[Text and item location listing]
▼▼▼

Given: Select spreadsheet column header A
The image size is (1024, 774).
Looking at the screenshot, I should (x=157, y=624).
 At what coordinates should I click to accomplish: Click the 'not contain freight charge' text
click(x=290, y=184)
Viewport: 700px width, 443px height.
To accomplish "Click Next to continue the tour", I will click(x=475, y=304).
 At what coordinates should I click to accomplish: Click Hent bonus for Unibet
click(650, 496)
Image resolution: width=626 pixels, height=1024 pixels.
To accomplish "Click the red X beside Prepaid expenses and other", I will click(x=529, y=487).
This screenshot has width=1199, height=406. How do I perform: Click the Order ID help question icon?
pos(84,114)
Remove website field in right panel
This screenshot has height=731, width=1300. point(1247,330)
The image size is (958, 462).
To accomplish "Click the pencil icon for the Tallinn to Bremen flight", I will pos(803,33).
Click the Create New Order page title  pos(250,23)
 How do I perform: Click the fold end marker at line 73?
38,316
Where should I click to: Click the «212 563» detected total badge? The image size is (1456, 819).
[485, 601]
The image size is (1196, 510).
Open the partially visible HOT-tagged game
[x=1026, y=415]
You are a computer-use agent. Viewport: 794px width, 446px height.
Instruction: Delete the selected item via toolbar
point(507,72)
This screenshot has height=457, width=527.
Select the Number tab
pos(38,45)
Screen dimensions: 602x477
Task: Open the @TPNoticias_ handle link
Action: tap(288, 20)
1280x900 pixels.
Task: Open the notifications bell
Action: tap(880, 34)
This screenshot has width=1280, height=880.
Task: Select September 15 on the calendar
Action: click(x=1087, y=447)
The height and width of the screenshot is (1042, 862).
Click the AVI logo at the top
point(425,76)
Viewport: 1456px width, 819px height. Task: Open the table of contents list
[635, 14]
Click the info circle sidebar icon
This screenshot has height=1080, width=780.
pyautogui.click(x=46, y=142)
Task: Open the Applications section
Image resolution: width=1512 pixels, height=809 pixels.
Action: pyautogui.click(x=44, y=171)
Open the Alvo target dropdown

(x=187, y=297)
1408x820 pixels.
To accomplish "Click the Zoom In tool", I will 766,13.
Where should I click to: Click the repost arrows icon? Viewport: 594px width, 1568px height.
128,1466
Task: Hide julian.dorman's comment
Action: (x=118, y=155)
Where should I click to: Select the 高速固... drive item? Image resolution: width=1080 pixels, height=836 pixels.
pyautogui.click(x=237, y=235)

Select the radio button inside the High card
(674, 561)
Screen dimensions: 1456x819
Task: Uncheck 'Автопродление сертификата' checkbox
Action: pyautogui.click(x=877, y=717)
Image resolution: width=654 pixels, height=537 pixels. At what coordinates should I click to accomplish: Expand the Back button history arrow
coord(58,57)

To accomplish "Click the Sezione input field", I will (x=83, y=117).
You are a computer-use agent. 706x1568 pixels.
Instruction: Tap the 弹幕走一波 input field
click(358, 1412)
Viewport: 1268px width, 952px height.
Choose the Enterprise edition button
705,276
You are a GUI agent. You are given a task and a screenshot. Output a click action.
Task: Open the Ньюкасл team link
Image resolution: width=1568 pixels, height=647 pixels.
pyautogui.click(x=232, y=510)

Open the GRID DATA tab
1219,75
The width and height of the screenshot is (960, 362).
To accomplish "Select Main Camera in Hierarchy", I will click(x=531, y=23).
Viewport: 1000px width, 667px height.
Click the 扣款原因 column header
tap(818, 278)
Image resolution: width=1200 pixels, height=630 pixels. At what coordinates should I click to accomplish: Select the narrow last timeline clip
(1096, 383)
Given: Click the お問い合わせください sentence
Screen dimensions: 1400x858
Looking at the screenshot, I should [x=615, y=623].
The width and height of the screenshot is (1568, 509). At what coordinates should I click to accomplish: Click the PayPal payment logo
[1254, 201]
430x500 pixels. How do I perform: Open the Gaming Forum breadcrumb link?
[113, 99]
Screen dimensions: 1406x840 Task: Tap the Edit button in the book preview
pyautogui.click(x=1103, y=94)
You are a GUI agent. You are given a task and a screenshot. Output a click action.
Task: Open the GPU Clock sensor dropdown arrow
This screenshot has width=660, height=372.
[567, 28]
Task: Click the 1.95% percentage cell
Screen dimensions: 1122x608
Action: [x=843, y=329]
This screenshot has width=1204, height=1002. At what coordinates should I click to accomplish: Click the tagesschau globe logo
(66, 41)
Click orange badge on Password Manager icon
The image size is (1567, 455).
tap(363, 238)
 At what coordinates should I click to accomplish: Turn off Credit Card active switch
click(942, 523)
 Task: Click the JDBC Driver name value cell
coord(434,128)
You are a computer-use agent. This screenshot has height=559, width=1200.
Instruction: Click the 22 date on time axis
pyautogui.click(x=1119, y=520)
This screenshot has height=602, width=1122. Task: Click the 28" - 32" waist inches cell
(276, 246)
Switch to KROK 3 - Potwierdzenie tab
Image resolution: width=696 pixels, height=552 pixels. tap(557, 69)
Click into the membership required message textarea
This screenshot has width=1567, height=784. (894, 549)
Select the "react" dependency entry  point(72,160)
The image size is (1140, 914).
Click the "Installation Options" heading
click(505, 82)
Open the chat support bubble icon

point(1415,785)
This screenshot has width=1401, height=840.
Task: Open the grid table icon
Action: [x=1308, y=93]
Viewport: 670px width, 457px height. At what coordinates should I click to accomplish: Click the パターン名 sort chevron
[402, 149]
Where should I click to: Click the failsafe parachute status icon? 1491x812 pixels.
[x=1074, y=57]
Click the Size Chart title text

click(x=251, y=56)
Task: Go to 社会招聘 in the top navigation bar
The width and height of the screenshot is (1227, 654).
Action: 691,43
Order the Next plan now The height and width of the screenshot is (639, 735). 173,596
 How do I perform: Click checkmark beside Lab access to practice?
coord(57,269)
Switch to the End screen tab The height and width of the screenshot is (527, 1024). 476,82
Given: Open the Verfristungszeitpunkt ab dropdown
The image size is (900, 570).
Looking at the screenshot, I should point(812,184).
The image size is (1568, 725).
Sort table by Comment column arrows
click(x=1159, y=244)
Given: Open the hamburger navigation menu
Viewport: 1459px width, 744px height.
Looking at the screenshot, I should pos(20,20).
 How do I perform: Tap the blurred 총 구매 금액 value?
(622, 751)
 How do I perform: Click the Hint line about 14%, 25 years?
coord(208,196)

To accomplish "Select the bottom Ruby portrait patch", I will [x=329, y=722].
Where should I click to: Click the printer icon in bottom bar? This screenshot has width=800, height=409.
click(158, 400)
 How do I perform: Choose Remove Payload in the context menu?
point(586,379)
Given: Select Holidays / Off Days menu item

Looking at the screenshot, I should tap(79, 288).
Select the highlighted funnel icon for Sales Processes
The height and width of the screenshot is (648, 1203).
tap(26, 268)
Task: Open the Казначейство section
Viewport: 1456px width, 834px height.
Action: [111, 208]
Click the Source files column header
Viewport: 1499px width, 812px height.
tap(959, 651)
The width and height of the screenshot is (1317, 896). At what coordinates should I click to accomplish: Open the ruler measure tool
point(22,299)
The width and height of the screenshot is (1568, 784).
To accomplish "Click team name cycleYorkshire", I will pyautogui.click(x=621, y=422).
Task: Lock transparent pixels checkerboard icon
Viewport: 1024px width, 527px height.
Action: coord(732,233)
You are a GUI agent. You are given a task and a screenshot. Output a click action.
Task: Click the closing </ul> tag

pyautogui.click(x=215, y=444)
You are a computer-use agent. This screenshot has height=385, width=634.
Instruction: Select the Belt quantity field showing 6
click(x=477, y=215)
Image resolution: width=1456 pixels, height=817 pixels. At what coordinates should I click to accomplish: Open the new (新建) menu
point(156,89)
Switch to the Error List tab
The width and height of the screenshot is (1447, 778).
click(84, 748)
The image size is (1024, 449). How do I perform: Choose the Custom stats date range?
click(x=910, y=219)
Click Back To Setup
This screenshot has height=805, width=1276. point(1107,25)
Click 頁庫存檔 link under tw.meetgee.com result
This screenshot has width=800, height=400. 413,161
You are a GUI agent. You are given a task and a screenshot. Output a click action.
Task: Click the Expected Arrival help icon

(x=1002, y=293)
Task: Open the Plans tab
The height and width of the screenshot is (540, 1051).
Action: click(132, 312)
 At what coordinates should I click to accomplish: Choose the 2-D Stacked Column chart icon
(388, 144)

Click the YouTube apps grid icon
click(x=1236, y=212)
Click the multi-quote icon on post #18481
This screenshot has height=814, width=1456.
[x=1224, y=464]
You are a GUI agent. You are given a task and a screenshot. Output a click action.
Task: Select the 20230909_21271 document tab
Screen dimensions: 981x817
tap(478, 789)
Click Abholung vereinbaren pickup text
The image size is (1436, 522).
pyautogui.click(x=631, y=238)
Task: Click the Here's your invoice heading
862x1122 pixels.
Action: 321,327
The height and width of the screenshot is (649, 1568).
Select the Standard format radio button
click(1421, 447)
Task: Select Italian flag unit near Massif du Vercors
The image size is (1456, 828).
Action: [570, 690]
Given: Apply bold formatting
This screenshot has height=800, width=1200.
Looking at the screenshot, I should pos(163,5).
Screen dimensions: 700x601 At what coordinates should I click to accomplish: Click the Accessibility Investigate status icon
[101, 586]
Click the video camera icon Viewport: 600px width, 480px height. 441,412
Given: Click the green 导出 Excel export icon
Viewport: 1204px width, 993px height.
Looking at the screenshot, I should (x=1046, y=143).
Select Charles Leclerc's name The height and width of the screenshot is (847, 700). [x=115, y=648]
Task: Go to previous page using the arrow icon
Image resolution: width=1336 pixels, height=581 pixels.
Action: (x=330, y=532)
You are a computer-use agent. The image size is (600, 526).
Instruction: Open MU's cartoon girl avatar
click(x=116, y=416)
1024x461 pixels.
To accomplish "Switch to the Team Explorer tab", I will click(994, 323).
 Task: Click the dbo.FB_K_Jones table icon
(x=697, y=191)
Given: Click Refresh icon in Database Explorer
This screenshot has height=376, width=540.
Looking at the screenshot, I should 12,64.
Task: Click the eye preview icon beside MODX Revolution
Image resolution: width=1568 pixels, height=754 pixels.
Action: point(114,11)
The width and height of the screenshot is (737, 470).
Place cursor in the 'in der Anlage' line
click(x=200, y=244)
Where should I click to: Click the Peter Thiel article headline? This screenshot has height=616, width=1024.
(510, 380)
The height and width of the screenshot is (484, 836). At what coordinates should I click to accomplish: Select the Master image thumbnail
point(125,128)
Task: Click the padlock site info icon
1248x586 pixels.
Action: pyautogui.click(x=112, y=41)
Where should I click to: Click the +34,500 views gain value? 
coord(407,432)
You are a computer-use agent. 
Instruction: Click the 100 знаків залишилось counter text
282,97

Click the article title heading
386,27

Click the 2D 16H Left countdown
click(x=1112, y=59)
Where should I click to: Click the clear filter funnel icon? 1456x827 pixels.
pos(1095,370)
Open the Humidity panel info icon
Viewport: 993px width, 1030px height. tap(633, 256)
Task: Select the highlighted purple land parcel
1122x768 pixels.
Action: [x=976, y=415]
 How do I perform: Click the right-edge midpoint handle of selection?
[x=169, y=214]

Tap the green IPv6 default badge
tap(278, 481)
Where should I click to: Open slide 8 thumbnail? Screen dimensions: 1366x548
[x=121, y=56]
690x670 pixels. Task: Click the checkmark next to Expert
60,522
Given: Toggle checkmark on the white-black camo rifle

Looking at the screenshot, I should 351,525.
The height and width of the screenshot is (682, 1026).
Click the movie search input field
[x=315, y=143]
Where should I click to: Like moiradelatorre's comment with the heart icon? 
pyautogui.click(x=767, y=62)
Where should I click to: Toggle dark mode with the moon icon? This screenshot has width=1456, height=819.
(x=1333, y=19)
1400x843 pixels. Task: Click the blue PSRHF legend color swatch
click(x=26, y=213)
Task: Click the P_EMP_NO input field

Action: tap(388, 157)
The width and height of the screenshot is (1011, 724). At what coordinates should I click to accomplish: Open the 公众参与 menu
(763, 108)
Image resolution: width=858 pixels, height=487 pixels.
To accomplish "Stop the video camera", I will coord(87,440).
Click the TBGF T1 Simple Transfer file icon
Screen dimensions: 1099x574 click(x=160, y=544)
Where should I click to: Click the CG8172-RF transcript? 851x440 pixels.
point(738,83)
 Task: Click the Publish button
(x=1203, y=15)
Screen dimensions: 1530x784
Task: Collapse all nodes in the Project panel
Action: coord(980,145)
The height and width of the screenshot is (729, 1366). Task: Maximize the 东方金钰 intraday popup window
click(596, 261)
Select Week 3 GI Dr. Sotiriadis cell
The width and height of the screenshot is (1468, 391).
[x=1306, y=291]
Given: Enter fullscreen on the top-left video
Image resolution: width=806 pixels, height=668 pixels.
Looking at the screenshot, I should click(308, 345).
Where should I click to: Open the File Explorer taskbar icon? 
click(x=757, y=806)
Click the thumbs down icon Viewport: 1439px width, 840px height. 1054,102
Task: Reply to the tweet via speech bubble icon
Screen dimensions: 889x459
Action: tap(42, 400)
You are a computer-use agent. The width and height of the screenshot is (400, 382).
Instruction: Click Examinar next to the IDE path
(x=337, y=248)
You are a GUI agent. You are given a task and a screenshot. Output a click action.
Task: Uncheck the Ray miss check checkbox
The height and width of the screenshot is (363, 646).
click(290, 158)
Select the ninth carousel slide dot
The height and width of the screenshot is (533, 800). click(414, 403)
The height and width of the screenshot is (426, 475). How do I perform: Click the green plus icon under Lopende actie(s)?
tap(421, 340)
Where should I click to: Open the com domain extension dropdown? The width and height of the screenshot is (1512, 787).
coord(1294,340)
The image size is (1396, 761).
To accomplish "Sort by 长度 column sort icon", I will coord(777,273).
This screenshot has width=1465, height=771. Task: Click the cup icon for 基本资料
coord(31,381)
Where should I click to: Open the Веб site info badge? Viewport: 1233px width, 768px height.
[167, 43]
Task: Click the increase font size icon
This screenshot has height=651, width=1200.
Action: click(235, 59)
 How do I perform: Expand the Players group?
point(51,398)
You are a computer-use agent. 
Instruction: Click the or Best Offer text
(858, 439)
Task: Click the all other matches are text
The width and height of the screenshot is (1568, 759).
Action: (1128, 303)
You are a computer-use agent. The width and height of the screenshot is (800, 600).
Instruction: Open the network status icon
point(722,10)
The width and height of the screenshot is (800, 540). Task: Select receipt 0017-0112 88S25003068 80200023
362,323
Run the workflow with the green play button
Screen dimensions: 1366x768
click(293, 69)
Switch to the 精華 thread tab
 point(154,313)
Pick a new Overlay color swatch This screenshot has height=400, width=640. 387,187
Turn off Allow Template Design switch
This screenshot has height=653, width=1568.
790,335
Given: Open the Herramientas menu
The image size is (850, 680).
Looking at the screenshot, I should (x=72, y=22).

▲▲▲

Rewrite the part of the listing that runs from its start through the line containing "I will 766,13." as a numbered list, and leave out any blank lines.

1. Given: Select spreadsheet column header A
2. The image size is (1024, 774).
3. Looking at the screenshot, I should (x=157, y=624).
4.  At what coordinates should I click to accomplish: Click the 'not contain freight charge' text
5. click(x=290, y=184)
6. Viewport: 700px width, 443px height.
7. To accomplish "Click Next to continue the tour", I will click(x=475, y=304).
8.  At what coordinates should I click to accomplish: Click Hent bonus for Unibet
9. click(650, 496)
10. Image resolution: width=626 pixels, height=1024 pixels.
11. To accomplish "Click the red X beside Prepaid expenses and other", I will click(x=529, y=487).
12. This screenshot has width=1199, height=406. How do I perform: Click the Order ID help question icon?
13. pos(84,114)
14. Remove website field in right panel
15. This screenshot has height=731, width=1300. point(1247,330)
16. The image size is (958, 462).
17. To accomplish "Click the pencil icon for the Tallinn to Bremen flight", I will pos(803,33).
18. Click the Create New Order page title  pos(250,23)
19.  How do I perform: Click the fold end marker at line 73?
20. 38,316
21. Where should I click to: Click the «212 563» detected total badge? The image size is (1456, 819).
22. [485, 601]
23. The image size is (1196, 510).
24. Open the partially visible HOT-tagged game
25. [x=1026, y=415]
26. You are a computer-use agent. Viewport: 794px width, 446px height.
27. Instruction: Delete the selected item via toolbar
28. point(507,72)
29. This screenshot has height=457, width=527.
30. Select the Number tab
31. pos(38,45)
32. Screen dimensions: 602x477
33. Task: Open the @TPNoticias_ handle link
34. Action: tap(288, 20)
35. 1280x900 pixels.
36. Task: Open the notifications bell
37. Action: tap(880, 34)
38. This screenshot has width=1280, height=880.
39. Task: Select September 15 on the calendar
40. Action: click(x=1087, y=447)
41. The height and width of the screenshot is (1042, 862).
42. Click the AVI logo at the top
43. point(425,76)
44. Viewport: 1456px width, 819px height. Task: Open the table of contents list
45. [635, 14]
46. Click the info circle sidebar icon
47. This screenshot has height=1080, width=780.
48. pyautogui.click(x=46, y=142)
49. Task: Open the Applications section
50. Image resolution: width=1512 pixels, height=809 pixels.
51. Action: pyautogui.click(x=44, y=171)
52. Open the Alvo target dropdown
53. (x=187, y=297)
54. 1408x820 pixels.
55. To accomplish "Click the Zoom In tool", I will 766,13.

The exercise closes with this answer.